Rain pats his hip pocket. “First round is on Lily.”
“Every round’s on Lily.”
We pay the girl at the door and head straight for the back bar where it’s less crowded and we have a better chance of actually getting a drink. It’s still fairly early for the crowd, and it’s just going to get worse, as more and more of Joburg’s alternatives start crawling out from under their rocks. I grab a seat in the corner. I’ve got one wary eye open, but there’s no sign of Caleb the walking dead man, or any winged monster-boys. The horned car probably belongs to someone else—a Pretoria weirdo. It’s not like there’s a shortage of them.
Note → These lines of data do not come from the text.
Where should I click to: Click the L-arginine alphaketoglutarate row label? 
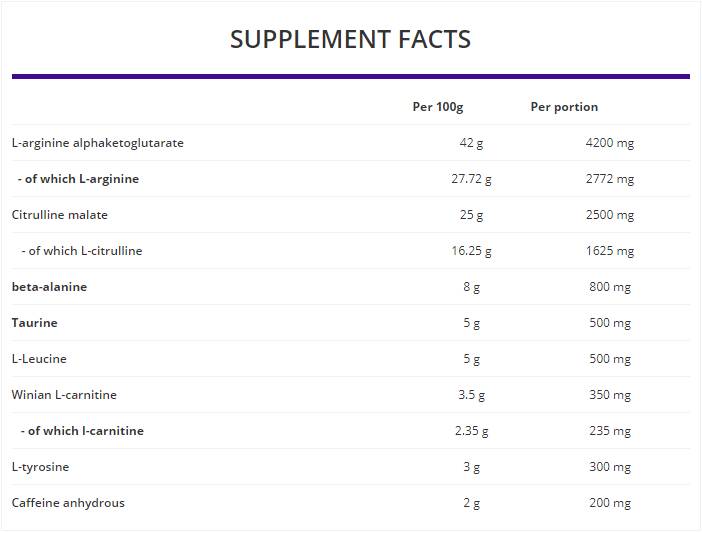point(98,143)
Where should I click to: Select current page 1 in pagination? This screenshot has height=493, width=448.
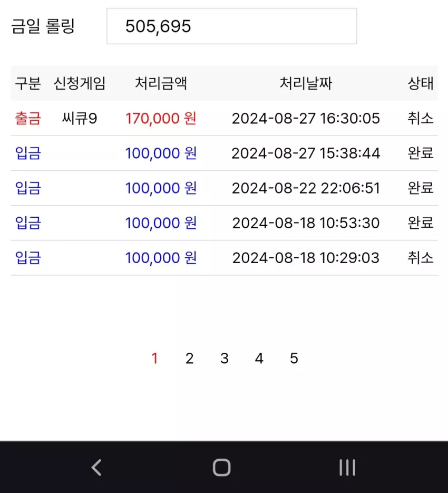(154, 358)
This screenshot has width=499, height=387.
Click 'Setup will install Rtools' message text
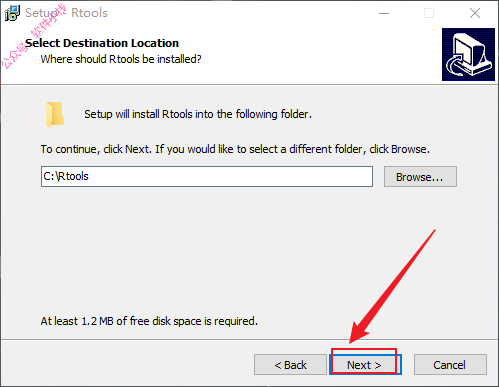click(198, 114)
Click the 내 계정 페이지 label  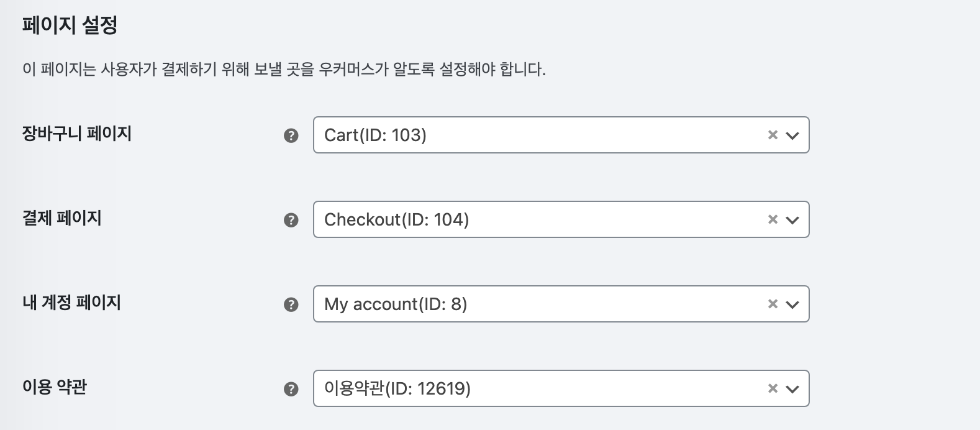tap(71, 303)
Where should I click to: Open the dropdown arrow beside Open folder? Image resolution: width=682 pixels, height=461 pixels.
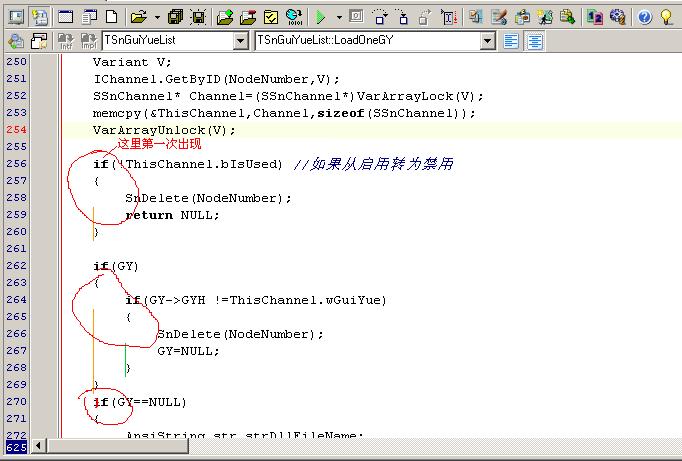[156, 16]
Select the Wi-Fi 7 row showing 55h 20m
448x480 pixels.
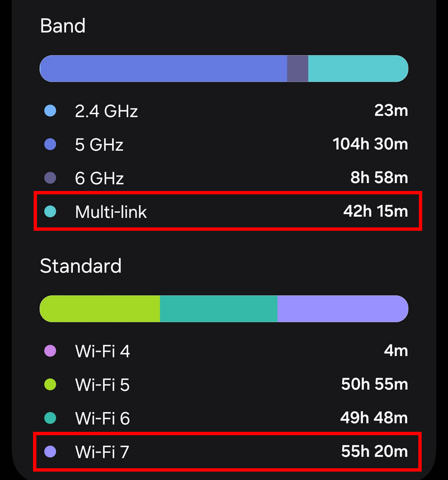coord(227,451)
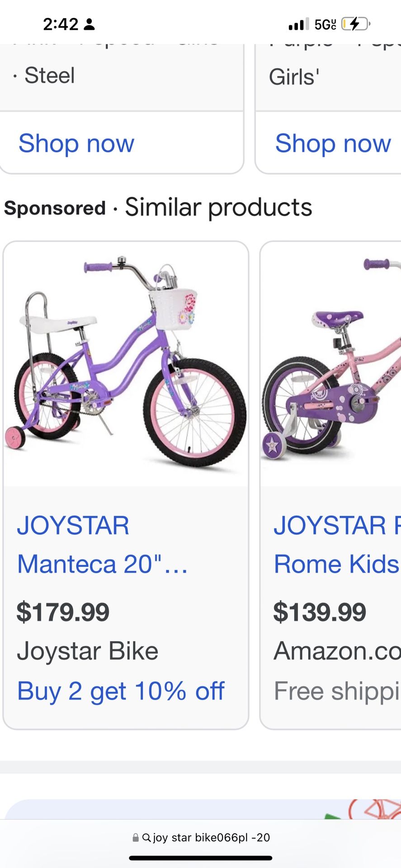This screenshot has height=868, width=401.
Task: Tap the Joystar Bike seller name
Action: (x=88, y=651)
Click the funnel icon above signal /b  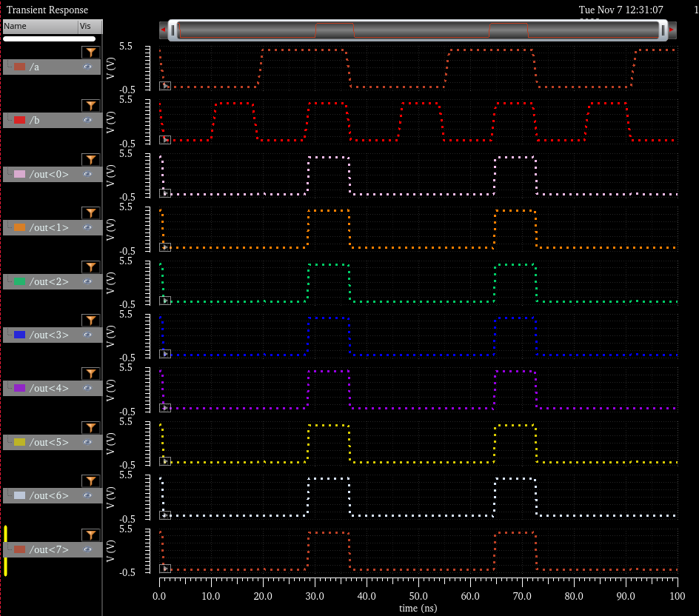pyautogui.click(x=90, y=106)

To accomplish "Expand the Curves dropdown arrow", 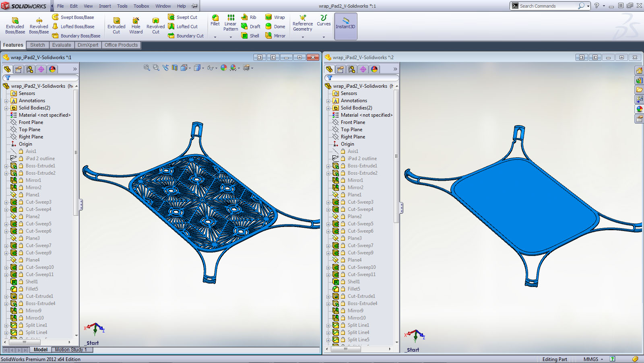I will point(324,37).
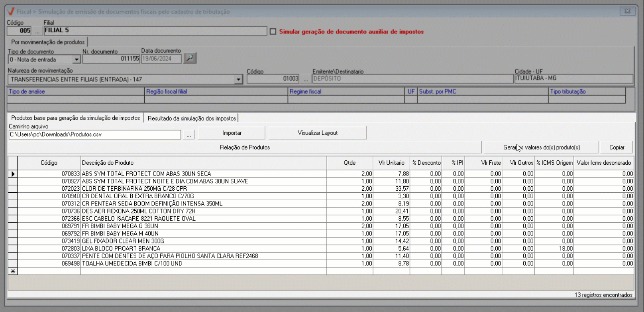The height and width of the screenshot is (312, 644).
Task: Click the ellipsis lookup next to Filial code 005
Action: (x=37, y=31)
As my beer empties, I stop staring at people’s faces and I relax my shoulders. It’s just the regular crowd—the usual mix-bag of ageing indie-bunnies and slumming goths in monochrome uniforms. Everything seems to be black and white against the red walls. A study in contrasts. After the first drink, I follow Rain to the other bar, closer to the stage and we wrangle a spot on one of the dodgy benches.
The music changes from indie standards to obscure eighties tracks and a more electro sound. I even consider dancing, though the small stage that serves as a dance floor is packed with sweating people. The air is getting steadily more cloying and the only thing cool is the beer Rain just bought for me. Dimly, a part of me wonders how Lily is going to react when she realizes her money is gone. I push the thought away—dealing with Lily and her probable psychotic reaction can wait for another day. For now, I’ll just enjoy the novelty of having Rain buying me drinks for a change, all the while scanning the club for a man who isn’t there. A shadow in a trench coat and cowboy hat.